30年間に渡り、ホスピス病棟(治療が難しいと診断された末期がんの患者さんを専門に関わる病棟)で働く小澤竹俊さんは、4000人以上の患者さんとのお別れを経験され、「たとえどんな人生であったとしても、人は幸せになれる」ということを学んだといいます。
本稿では、「早くこの世から消え去りたい」と希望された50代女性の方のお話を伺います。
※本稿は、小澤竹俊著『だから、あなたも幸せになれる』(大和出版)を一部抜粋・編集したものです。
一人でがんばらないこと
人生の苦しみの中で、誰かに迷惑をかけることを苦に感じる人はかなり多いと思います。
繁忙期でありながら、親が急に入院したため、休みを取らないといけなかったり、子どもが熱を出して保育園に預けることができずに仕事に行けなかったりすることがあります。
頭の中では、皆が困っている様子が浮かびます。しかし、実際には仕事に行くことができません。すると心の中で、迷惑をかけているとの気持ちが芽生えます。
医師として永年、患者さんや家族と関わってきた経験から、誰かに迷惑をかける苦しみは、数ある苦しみの中でも最上位にランクする苦しみであると感じています。
なぜ迷惑をかけることが最も大きな苦しみ?
自分自身の苦しみであれば、ある程度我慢すればよいと考えている人がいます。たとえば歯が少し痛くても、歯医者には行きたくないと考える人は少なくありません。風邪を引いても、2〜3日我慢してやりすごせば良いと考える人もいます。
自分自身の苦しみは、自分で我慢すれば良いと思えると耐えることができると考える人がいます。
ところが自分の過失が原因で、誰かを苦しめていると感じたとき、心に与える負担はまったく異なります。仕事上の失敗で、相手先に迷惑をかけてしまったり、自分の判断ミスで、会社に損失を与えてしまったりすることがあります。
そのときの自責の念は、耐えがたい心の苦しみとして、その後の人生に深く影響を与えることがあります。
アルバイト先で、商品を間違えてお客さんに手渡してしまうことがあります。できあがった料理を運んでいる途中で誤って落としてしまうこともあります。必ず持参しなければ得意先が困る書類を忘れてしまうこともあります。

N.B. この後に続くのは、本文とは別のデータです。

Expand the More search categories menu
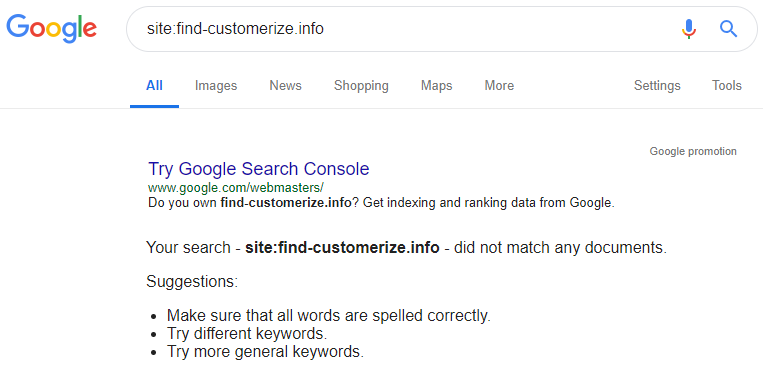coord(499,86)
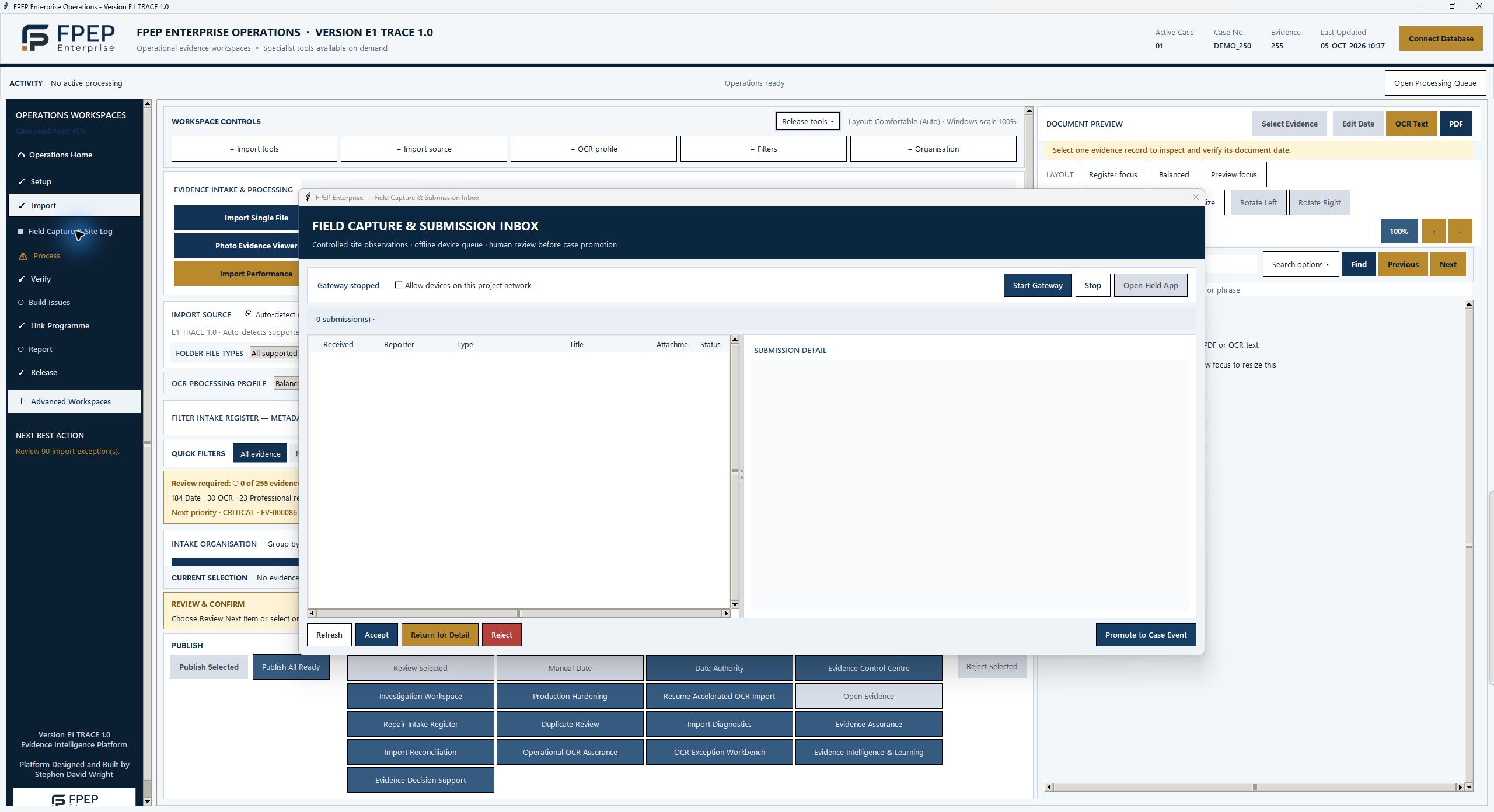The width and height of the screenshot is (1494, 812).
Task: Click the Field Capture Site Log icon
Action: point(20,232)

事実だけをみれば、とても小さなことかもしれません。ていねいに謝り、最善を尽くすことで、済むことかもしれません。
しかし、周囲は小さなことと思っていても、本人にとっては、人生が終わってしまうほどの苦しみと感じることがあります。自分自身の苦しみと異なり、相手に迷惑をかけるという現実は、本人にとって耐えがたい苦しみとして、心の重荷になっていきます。
迷惑をかける苦しみとの向き合い方
迷惑をかける苦しみを乗り越える方法があります。
それは、誰かにゆだねることです。自分一人ですべての責任を担うのは、とても苦しく、耐えがたいと感じていても、心から信頼できる誰かにゆだねても良いと思えたならば、見える世界は変わります。
私が担当していた患者さんから頂いた詩があります。
50代の女性でした。独り暮らしでしたが、仕事をして自立していました。
しかし、進行がんのため、やがて仕事に就くことができなくなりました。
社会保障の制度があるため、最低限の生活を送ることはできました。しかし、彼女は、あまり長く生きていたいとは思っていませんでした。周りの人に迷惑をかけたくないと思っていたからです。

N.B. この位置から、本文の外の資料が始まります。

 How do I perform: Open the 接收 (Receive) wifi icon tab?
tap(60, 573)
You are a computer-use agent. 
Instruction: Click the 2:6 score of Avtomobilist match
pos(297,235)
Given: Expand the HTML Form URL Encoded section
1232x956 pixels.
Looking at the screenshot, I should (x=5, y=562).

私が主治医としてご自宅におうかがいしたとき、彼女の希望は、「早くこの世から消え去りたい」でした。私がどれほど心を込めて関わったとしても、その気持ちは変わりませんでした。
ある日、一つのお願いをしました。
この病気になって気づいたこと、学んだことを、これから社会に出る若い子どもたちにメッセージを送ってくれませんか?
彼女は一晩考えて、次の詩を私に送ってくれました。
病がくれた勇気/カラー
苦しみは、一人でがんばらなければいけないと思い込んでいた。
わたしの目に映る景色はモノクロだった。
でも、ある日、ほんの少しの〝勇気という一歩〞を踏み出すことで、
あたたかな手を差しのべてくれる人たちがこんなにも
たくさんいることに気がついた。
その瞬間、わたしの目に映る景色に色がついた。
わたしが、あなたが生きているこの世界は、
明るく・あたたかく・無限に優しい。
だから、一人でがんばらないで。
声にだして仲間を呼ぼう。
ほんの少しの勇気をだして。
この世界が七色に輝きだすから。
Nana
私は、SNSでこの詩を紹介しました。すると多くの人から反響と感想が寄せられました。彼女は、その様子を見て、満面の笑みで幸せそうな表情を見せてくれました。誰かの役に立ったのではありません。自分のことを認めてくれる誰かの存在がうれしかったのです。
一人でがんばらないで
あなたは一人でがんばっていませんか? 周りの人に迷惑をかけないようにと、一人で苦しみを背負っていませんか? 一人でがんばらないといけないと思っているときは、世の中は、モノクロの世界に見えるかもしれません。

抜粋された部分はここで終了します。